Grad school, of course, has taught me many things: the nuances of every orchestral instrument and how to artfully combine them, how to use electronics to make everyday items (such as dripping candles or rotary telephones) into musical instruments, how to use a long-armed stapler. But I’ve also developed some bad habits. Chief among them is a defense mechanism that compels me to convolute my music in order to avoid criticism. The thinking goes like this: if people can understand what I’m doing, they can disagree with it, and then they can point out what’s wrong with it, and then I’ll feel inferior. So, to avoid this, I’ve written things that I haven’t completely understood. In fact, there have even been times when performers have played my music incorrectly and I haven’t realized it. This has totally sucked.

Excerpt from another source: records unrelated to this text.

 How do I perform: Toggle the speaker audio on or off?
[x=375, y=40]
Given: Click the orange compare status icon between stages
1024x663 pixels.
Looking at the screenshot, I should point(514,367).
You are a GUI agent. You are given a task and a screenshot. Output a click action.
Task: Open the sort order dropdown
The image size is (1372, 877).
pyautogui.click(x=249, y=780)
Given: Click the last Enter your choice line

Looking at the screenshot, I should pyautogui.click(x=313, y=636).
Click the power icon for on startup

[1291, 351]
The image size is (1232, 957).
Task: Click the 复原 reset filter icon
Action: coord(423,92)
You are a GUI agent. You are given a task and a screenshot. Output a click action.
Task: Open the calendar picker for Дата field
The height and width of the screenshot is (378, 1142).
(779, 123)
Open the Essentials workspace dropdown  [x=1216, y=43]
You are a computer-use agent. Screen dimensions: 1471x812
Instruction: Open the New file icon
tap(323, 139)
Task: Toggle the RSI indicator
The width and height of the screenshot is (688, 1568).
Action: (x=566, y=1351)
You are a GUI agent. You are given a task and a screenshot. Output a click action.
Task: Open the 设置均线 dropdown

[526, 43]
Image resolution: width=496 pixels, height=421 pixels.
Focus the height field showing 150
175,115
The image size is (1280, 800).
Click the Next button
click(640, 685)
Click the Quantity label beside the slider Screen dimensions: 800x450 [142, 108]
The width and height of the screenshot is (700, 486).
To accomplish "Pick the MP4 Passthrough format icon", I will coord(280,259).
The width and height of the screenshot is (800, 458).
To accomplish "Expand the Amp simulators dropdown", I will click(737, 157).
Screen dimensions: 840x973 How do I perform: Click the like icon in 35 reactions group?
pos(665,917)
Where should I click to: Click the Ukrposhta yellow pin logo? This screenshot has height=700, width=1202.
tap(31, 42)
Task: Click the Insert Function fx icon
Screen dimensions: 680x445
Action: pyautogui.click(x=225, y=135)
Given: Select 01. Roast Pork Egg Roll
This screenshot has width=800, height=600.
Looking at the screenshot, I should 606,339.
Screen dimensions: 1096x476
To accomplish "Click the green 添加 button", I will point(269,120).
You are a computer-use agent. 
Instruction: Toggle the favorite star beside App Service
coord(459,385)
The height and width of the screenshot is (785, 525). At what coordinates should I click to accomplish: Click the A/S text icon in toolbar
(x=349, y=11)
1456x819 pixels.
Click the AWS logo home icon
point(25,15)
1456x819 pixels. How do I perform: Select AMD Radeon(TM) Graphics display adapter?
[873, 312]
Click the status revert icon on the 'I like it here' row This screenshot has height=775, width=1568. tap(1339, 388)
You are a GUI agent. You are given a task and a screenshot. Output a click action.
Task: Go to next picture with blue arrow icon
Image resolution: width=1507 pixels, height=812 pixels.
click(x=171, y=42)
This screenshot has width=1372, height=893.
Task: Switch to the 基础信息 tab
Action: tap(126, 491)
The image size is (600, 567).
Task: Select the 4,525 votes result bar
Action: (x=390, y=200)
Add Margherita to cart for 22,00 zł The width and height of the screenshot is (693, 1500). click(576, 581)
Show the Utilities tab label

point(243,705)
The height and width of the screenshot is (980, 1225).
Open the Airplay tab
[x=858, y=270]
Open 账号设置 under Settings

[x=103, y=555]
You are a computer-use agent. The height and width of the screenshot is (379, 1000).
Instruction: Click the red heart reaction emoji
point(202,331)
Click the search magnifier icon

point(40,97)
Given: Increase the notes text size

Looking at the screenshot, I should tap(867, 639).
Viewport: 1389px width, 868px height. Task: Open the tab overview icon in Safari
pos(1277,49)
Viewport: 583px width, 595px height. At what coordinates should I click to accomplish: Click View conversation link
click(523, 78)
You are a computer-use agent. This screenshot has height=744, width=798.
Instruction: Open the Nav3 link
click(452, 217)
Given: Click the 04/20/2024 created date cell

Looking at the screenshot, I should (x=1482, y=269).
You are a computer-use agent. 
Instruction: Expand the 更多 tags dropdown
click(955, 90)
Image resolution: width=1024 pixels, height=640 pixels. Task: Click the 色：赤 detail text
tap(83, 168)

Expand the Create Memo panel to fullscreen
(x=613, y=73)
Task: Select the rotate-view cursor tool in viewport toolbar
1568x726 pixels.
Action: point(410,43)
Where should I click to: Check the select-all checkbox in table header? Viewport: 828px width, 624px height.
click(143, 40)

After A Way Home, my next big non-academic commission was composing the score for a documentary about the assassination of Abraham Lincoln for the DVD release of Robert Redford’s recent film, The Conspirator. When the production company sent me a rough cut, I found that they’d been using Philip Glass as practically all of their temp music. It was an odd coincidence: right when I was trying to reconcile my two sides as a composer, I was tasked with emulating a guy who has single-handedly framed the debate over accessibility in “classical” music for the last four decades. I’m sort of an agnostic on the subject of Glass, but I hear a lot of negative talk about him in academic circles. In fact, the best thing I’ve heard is, “This is actually a good piece—you’d never know it was Glass.” In any case, I had a lot of fun composing the score. Like A Way Home, it was an opportunity for me to step away from über-complexity, and compose with both sides—the Wozzeck side, and the side that still wants to rewrite “Territorial Pissings.” It’ll take me awhile to find the right balance, I’m sure, but at least I know that even if I’m writing shitty-sounding but technically complex music, I’ll most certainly understand it. And who knows, I might even like it.